Foi assim, de escândalo em escândalo, que o primeiro aniversário daquele terremoto encontrou mais de 800 mil haitianos vivendo dentro de barracas montadas em 1.150 campos de refugiados. Nos últimos dias eles tem se ocupado em conviver com a epidemia de cólera que os flagela, e que já vitimou milhares deles.

Algum desavisado poderia imaginar, diante de tudo isto, tratar-se do drama de um povo. Nada mais falso. O drama existe, mas não é ele relativo a um povo, e sim a toda a humanidade. O Haiti é apenas um exemplo do que a ganância dos homens pode produzir- feio, intenso, chocante, mas apenas um exemplo.

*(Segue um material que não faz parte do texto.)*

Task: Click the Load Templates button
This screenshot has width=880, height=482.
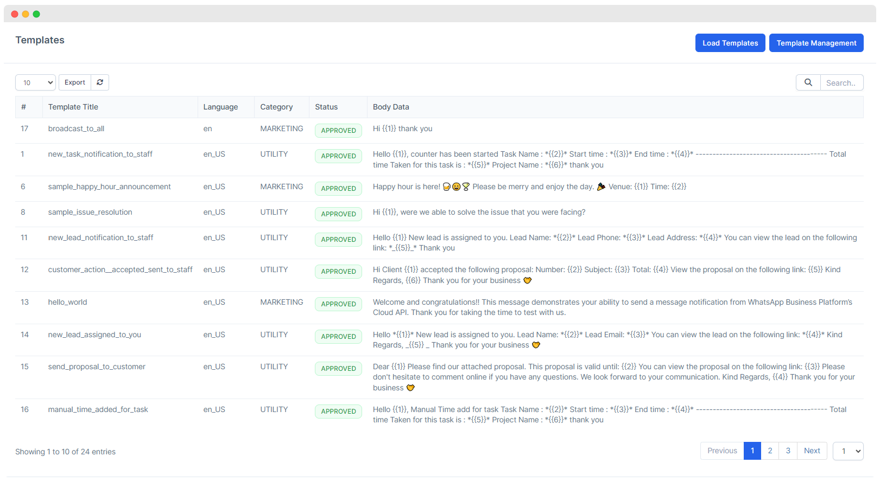Action: tap(730, 43)
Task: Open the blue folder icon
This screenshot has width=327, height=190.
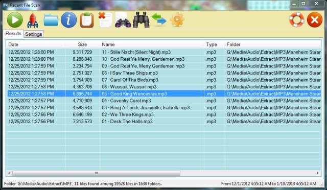Action: point(51,20)
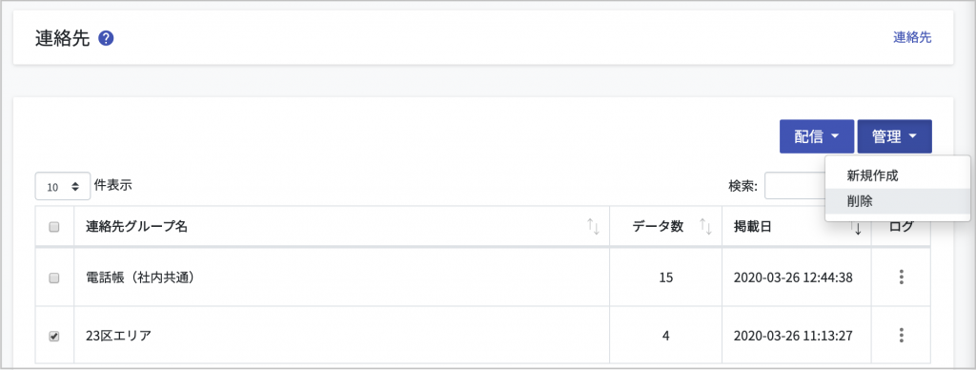Toggle the select-all checkbox in table header

[x=54, y=227]
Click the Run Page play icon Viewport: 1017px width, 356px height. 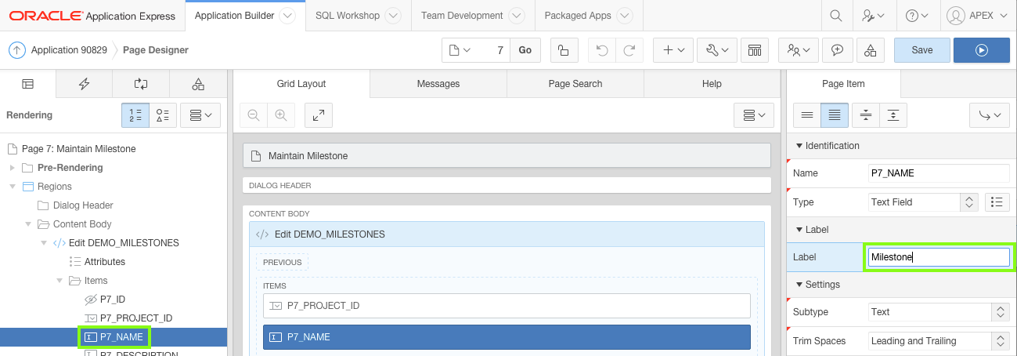pos(981,50)
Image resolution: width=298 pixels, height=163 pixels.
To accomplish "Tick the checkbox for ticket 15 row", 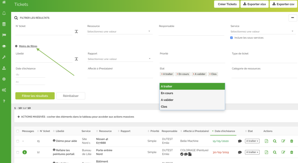I will point(18,141).
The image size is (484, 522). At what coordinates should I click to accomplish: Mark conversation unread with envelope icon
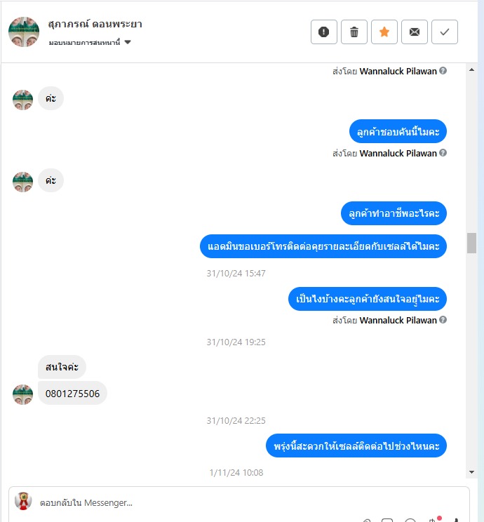tap(414, 32)
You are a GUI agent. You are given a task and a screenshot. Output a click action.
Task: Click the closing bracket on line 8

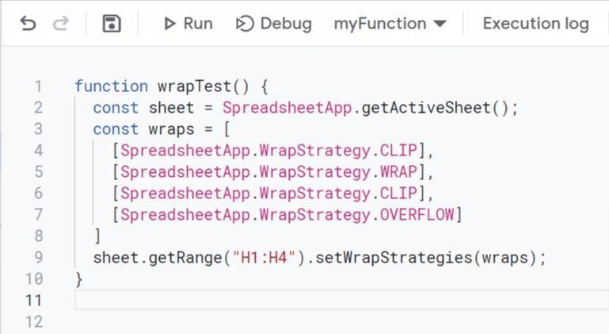[97, 236]
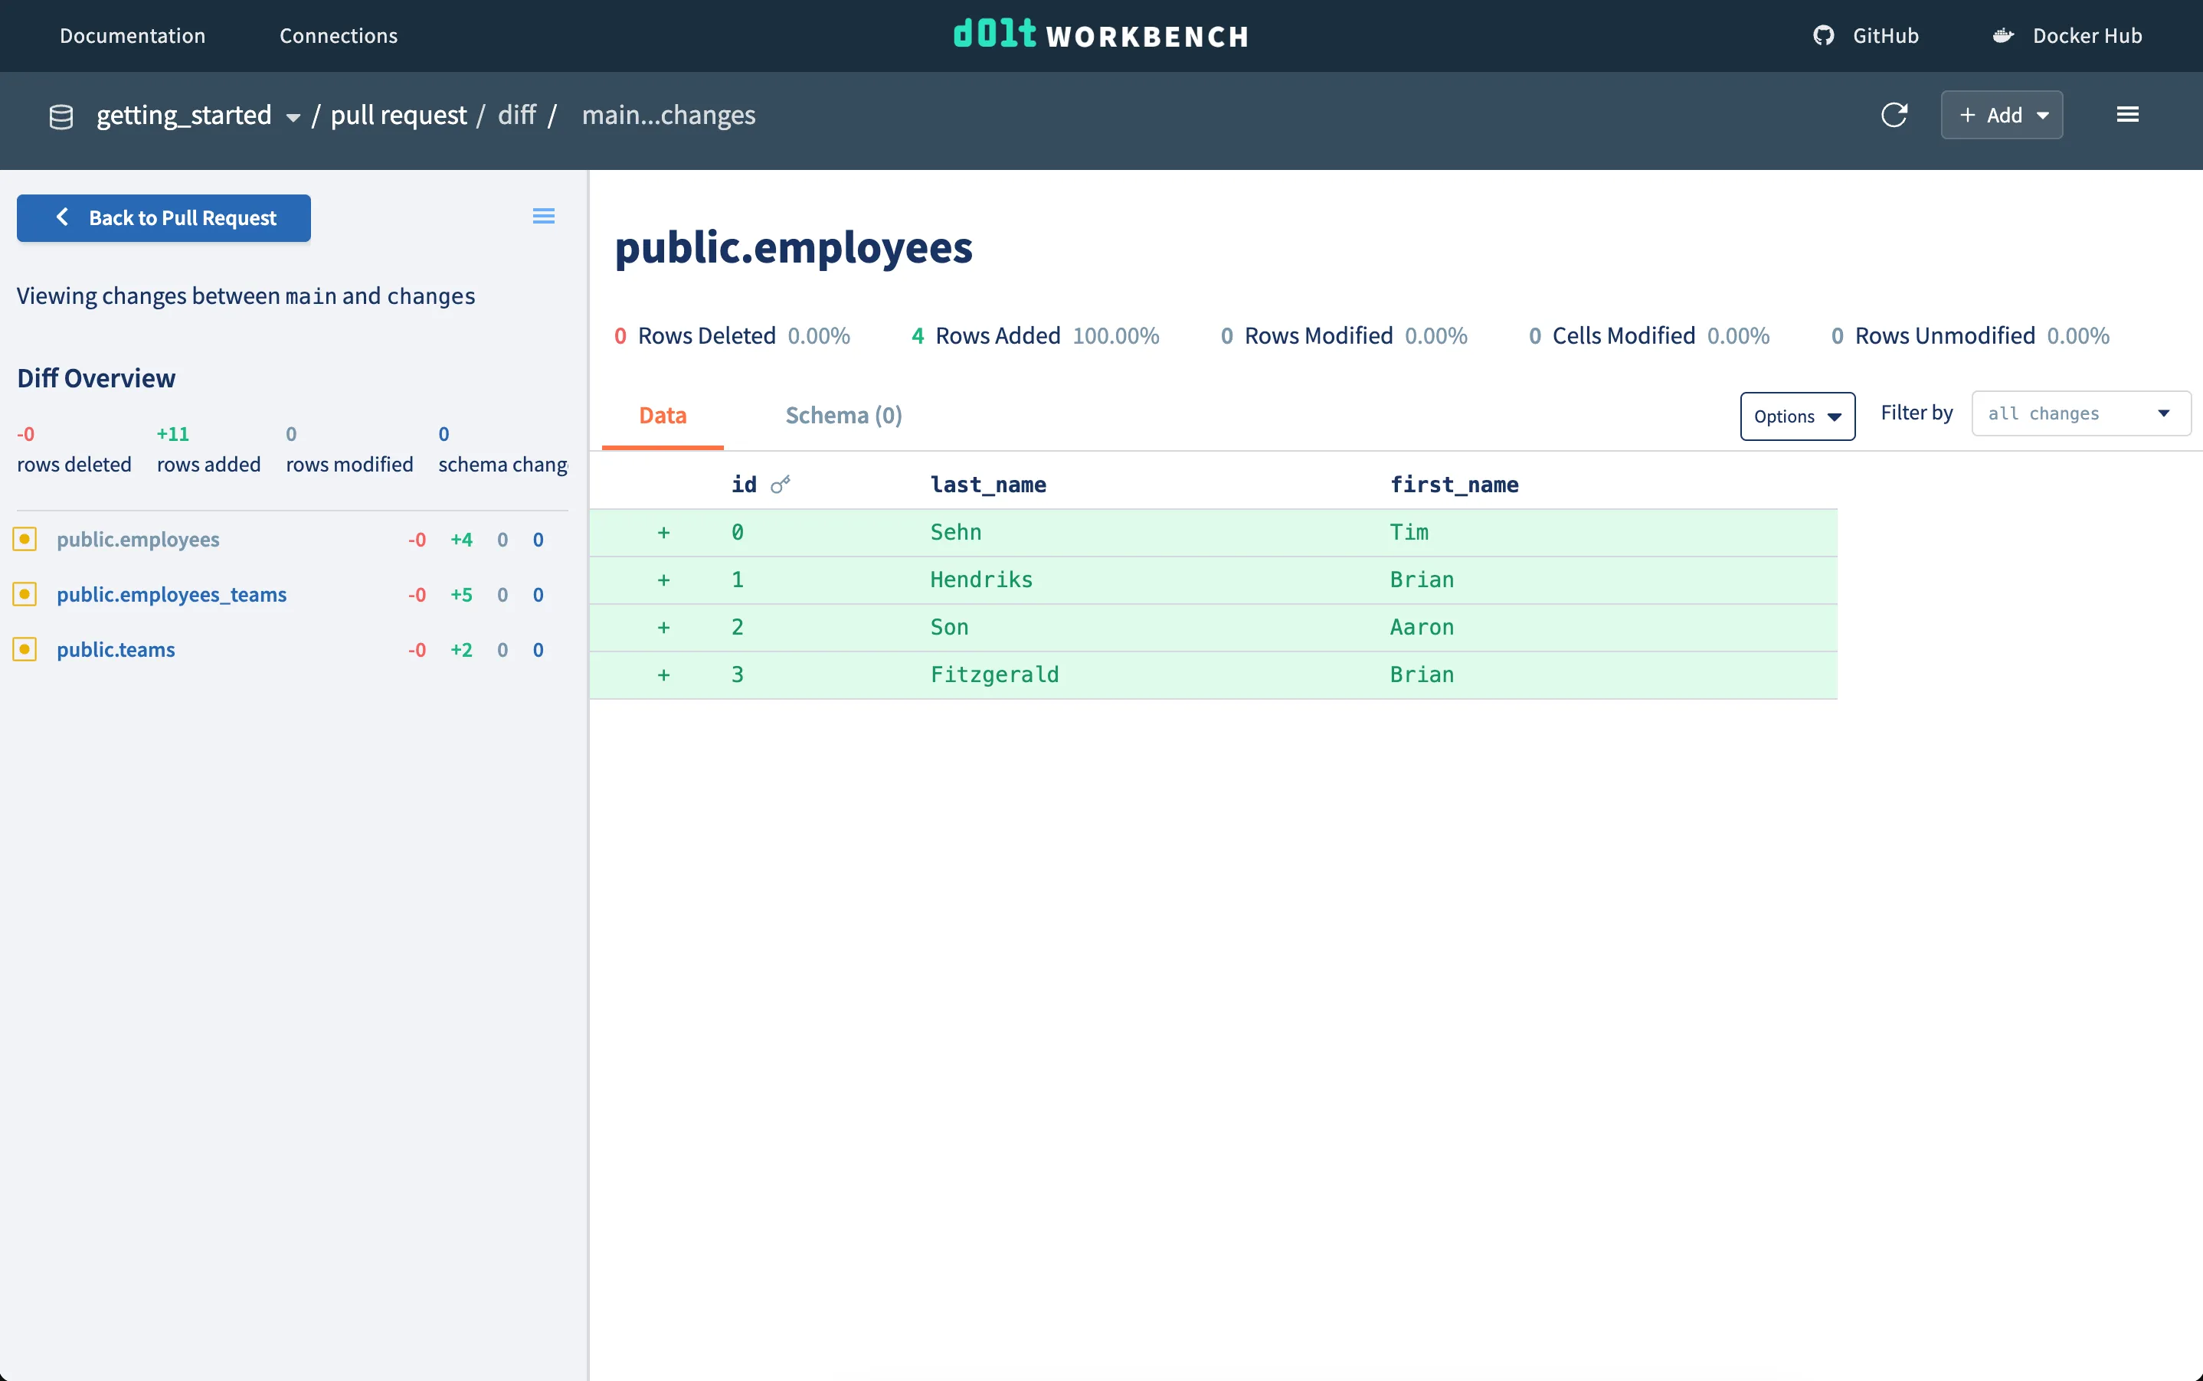Click the primary key icon beside id

(x=780, y=485)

Estarei exagerando? Não creio. Olhe em volta. Contemple as favelas. Vá aos corredores fétidos de alguns hospitais públicos. Compareça aos enterros de algumas das 20 crianças que diariamente morrem em nosso país por falta de um simples esgoto sanitário. Aliás, sobre crianças, a cada cinco segundos uma delas morre de fome pelo mundo afora - tente calcular quantas são por hora, dia, mês ou ano, vítimas inocentes da ganância de alguns poucos. E perceba que, na verdade, o Haiti é lá, é aqui, é acolá - é em todo lugar.

Em 1940 o escritor norte-americano Ernest Hemingway escreveu um romance cuja mensagem central é a de que quando morre um homem morremos todos, pois somos parte da humanidade. Perguntava ele: "por quem os sinos dobram"? Eles dobram por nós.

PEDRO VALLS FEU ROSA é Desembargador do Poder Judiciário Brasileiro, presidente do Tribunal Eleitoral do Estado do Espírito Santo.